Now, that we have our lovely book, with a fantastic cover design using the names of these authors so there’s something to attract as wide a range of people as possible and a good strapline, we have to distribute it.
Well, because we haven’t alienated anyone, bookshops will be happy to give it away, with in-store events and other promotions. Authors too, would be delighted to join in, even the ones who are currently expressing disquiet because of concerns re devaluing their work, because we’d be raising the profile of books generally and – crucially – encouraging people to buy them or visit libraries. I’m sure many of this year’s ‘givers’ (such a hideous noun, nearly as vile as the phrase ‘it’s a big ask’!) would be keen to take part again and because it’s not as specific as each of them finding 48 people to give the same book to, it would make it easier to give out.

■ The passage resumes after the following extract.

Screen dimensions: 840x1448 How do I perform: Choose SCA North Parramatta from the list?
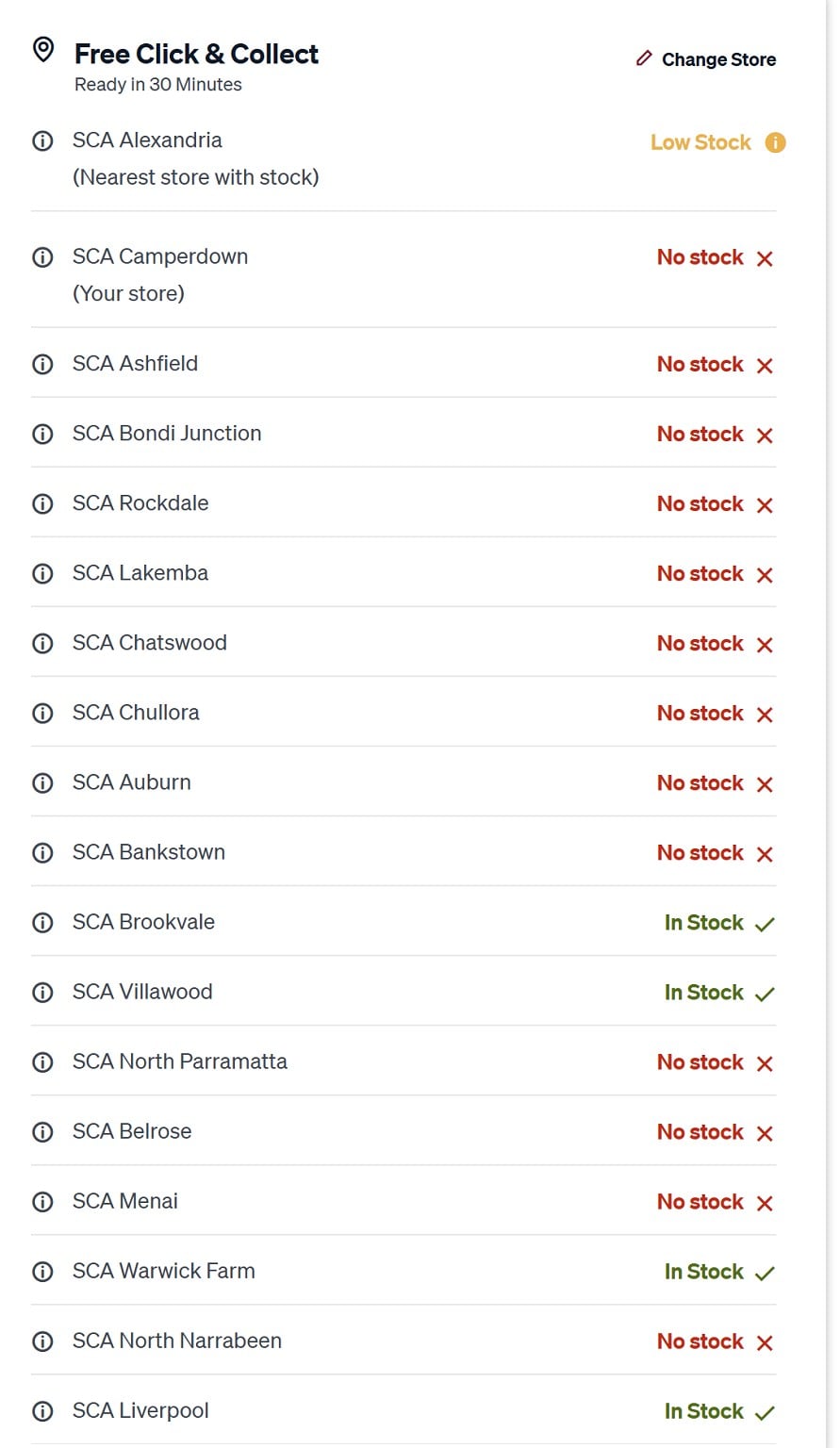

Libraries would doubtless want to give it away, people could give it away outside tube stations, on buses, outside football grounds and at rugby matches, in pubs, at hospitals, prisons, nursing homes, petrol stations, shopping centres, nightclubs, supermarkets… there really are no limits.
World Book Night 2011 is a great idea with a number of significant flaws; with some work it could become a scheme which didn’t limit itself to book-loving people giving books to other book-lovers. Because for all the people who plan to try to pass the books on to people who wouldn’t normally read there will be at least as many who – like the customer in our shop on Saturday – simply plan to give the books to their family and friends.
With some revisions to the scheme, it would be possible to get this book into the hands of so many more people than the one million planned recipients of this year’s books. We could show readers and non-readers alike the amazing breadth of work out there whilst at the same time supporting a library service currently threatened by huge cuts, authors who are constantly seeing their income eroded, and publishers and booksellers who are trying to keep going through the worst recession for two generations. It would be sustainable enough to grow into a genuinely World Book Night and to become an annual celebration of literature in all its forms.
Do let me know what you think…
I’m sorry this was so long – if you got this far, thank you for sticking with me!